:: WORK ORDER ::
Once you find the line containing "Switch to the 主题策略 tab", set down exactly that line and every one after it through the end of the listing below, with both ends included and any pictures omitted.

INPUT Block Start

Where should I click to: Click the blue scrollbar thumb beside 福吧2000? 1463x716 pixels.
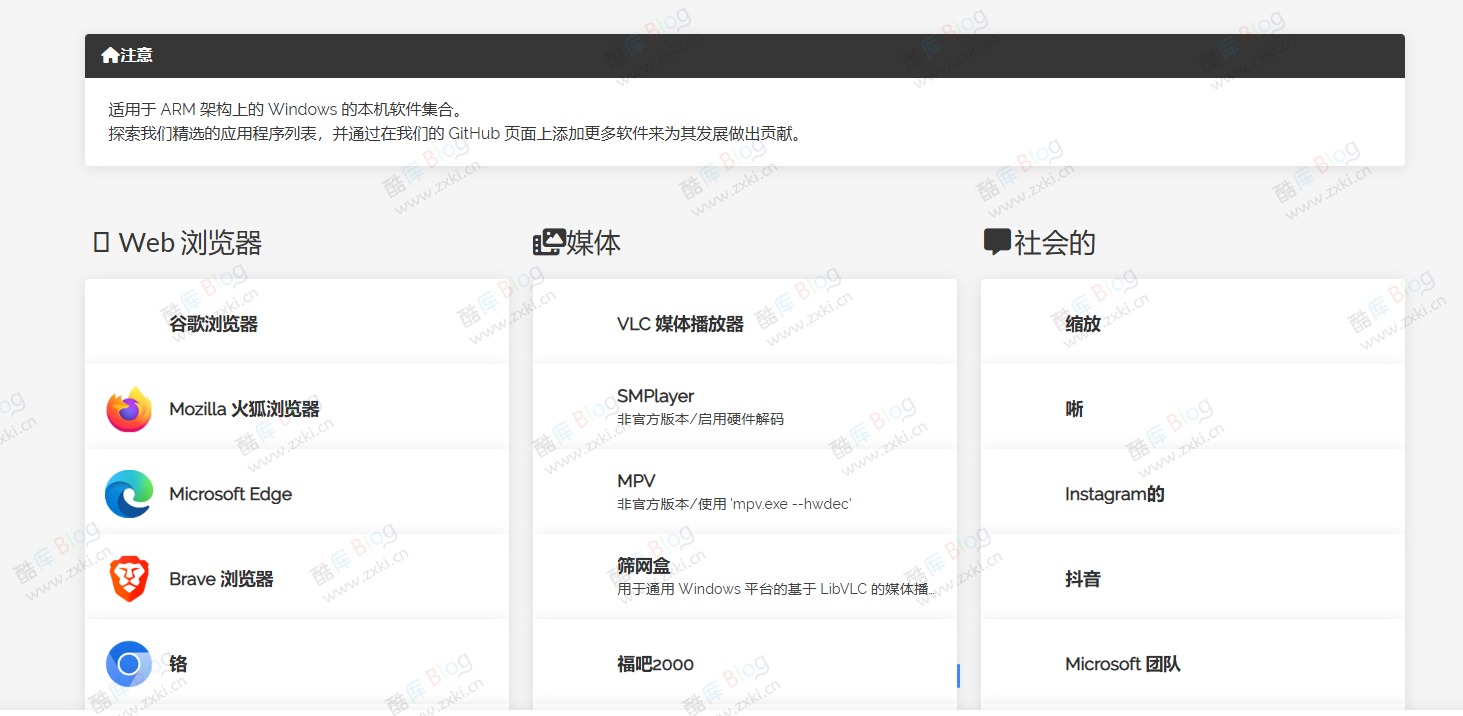956,676
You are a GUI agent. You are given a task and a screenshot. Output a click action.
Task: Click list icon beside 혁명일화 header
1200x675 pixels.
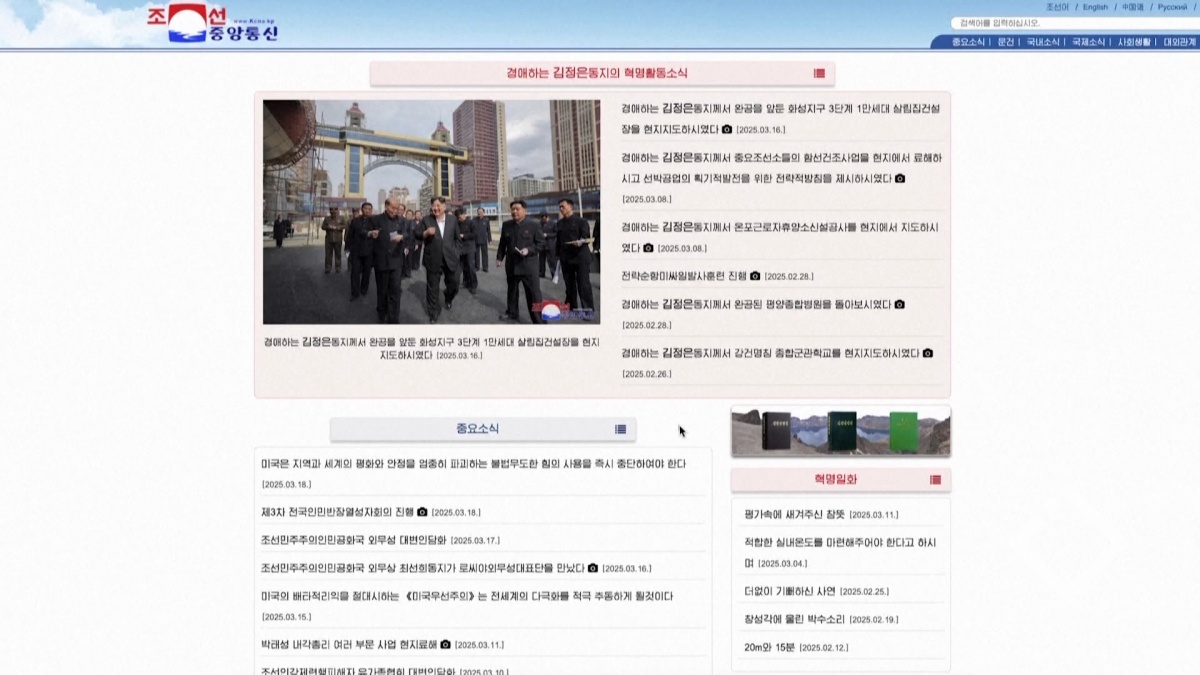tap(935, 480)

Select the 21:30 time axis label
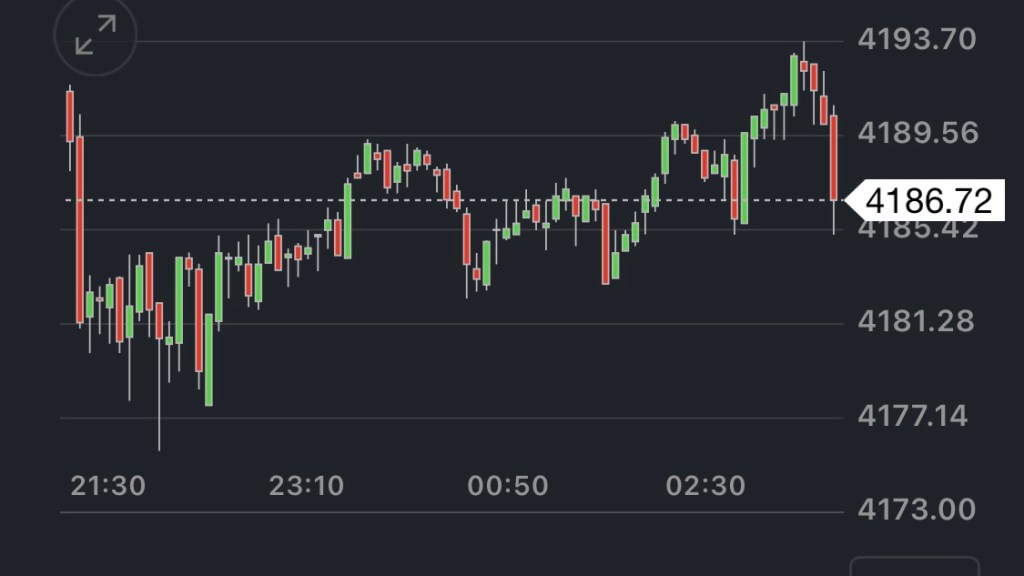108,486
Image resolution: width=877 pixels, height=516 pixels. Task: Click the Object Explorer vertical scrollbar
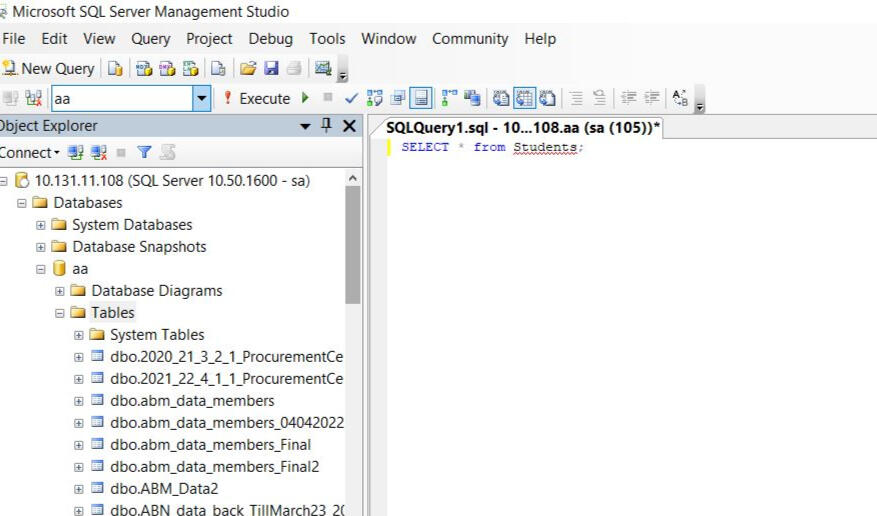point(352,245)
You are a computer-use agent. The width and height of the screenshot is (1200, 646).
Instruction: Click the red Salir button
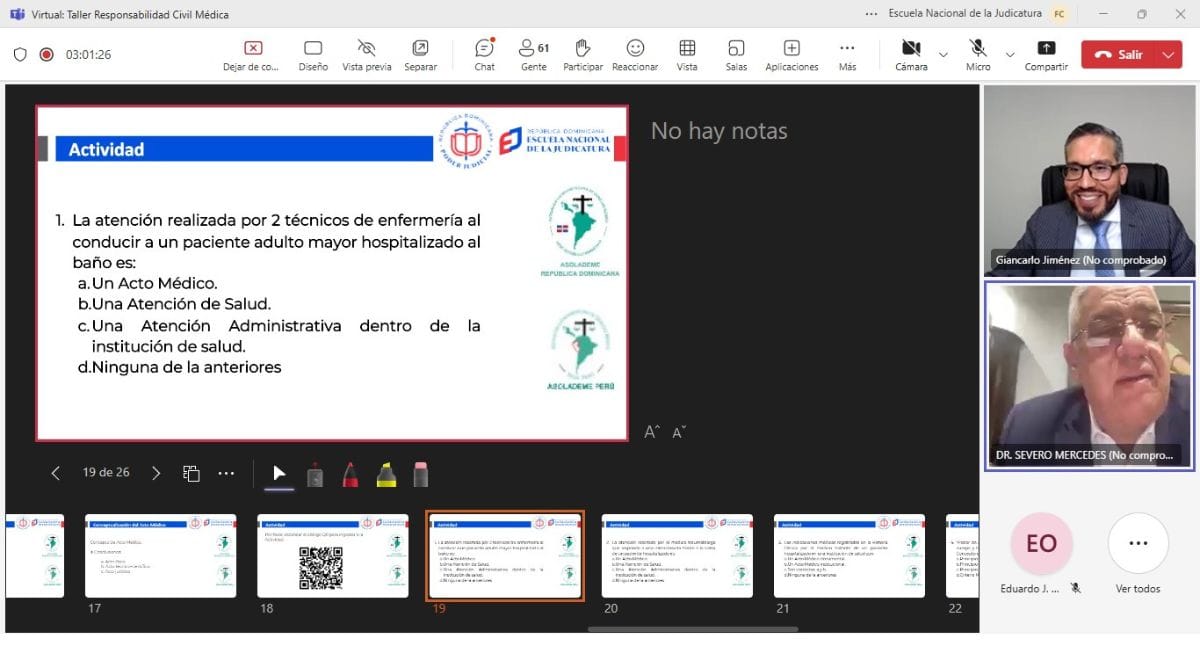pos(1119,54)
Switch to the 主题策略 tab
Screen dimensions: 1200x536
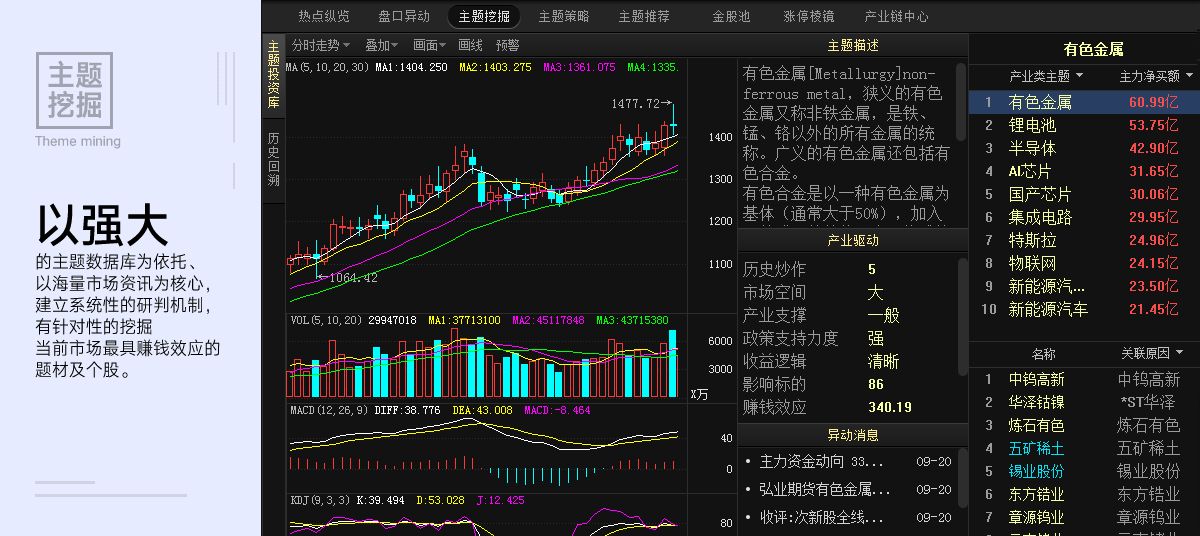[x=564, y=16]
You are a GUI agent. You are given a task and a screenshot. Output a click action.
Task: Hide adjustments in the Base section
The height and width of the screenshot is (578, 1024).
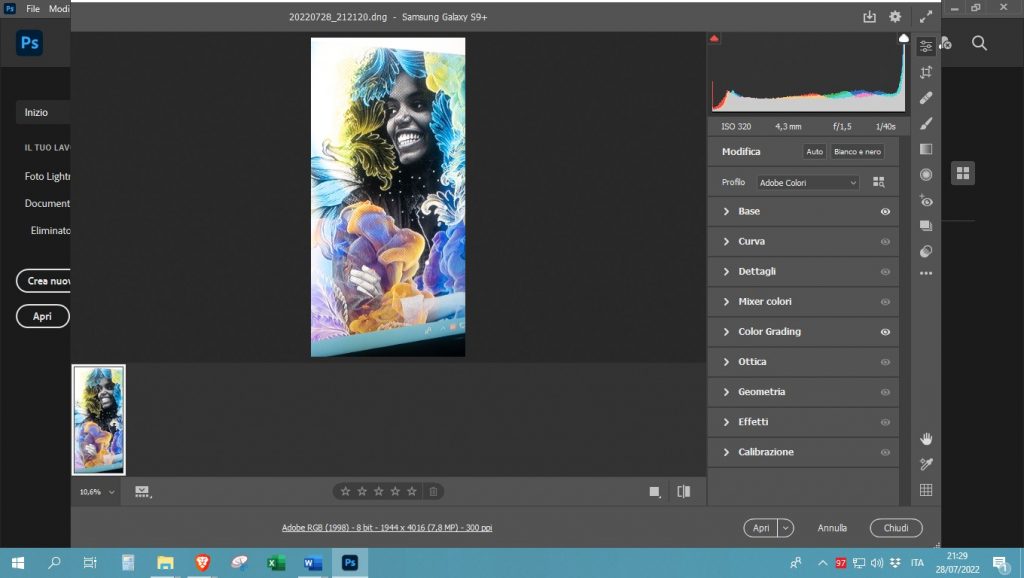[x=884, y=211]
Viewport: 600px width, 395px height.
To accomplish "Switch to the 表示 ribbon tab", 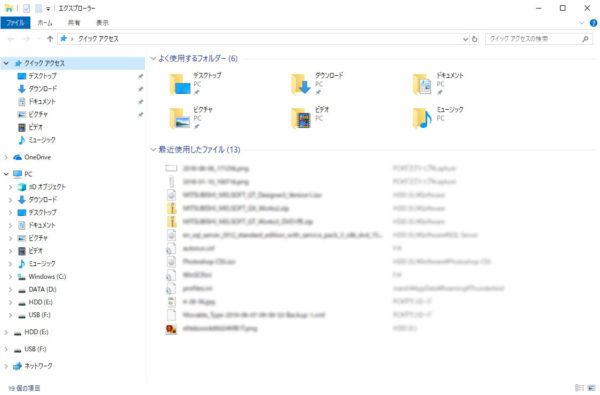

INPUT Block End

:: SOLUTION FOR THIS PROBLEM ::
Switch to the 主题策略 tab
Screen dimensions: 1200x536
[x=564, y=16]
You are a GUI agent. You are given a task and a screenshot. Output a click action.
Task: Hide adjustments in the Base section
The height and width of the screenshot is (578, 1024).
[x=884, y=211]
Viewport: 600px width, 395px height.
To accomplish "Switch to the 表示 ribbon tab", 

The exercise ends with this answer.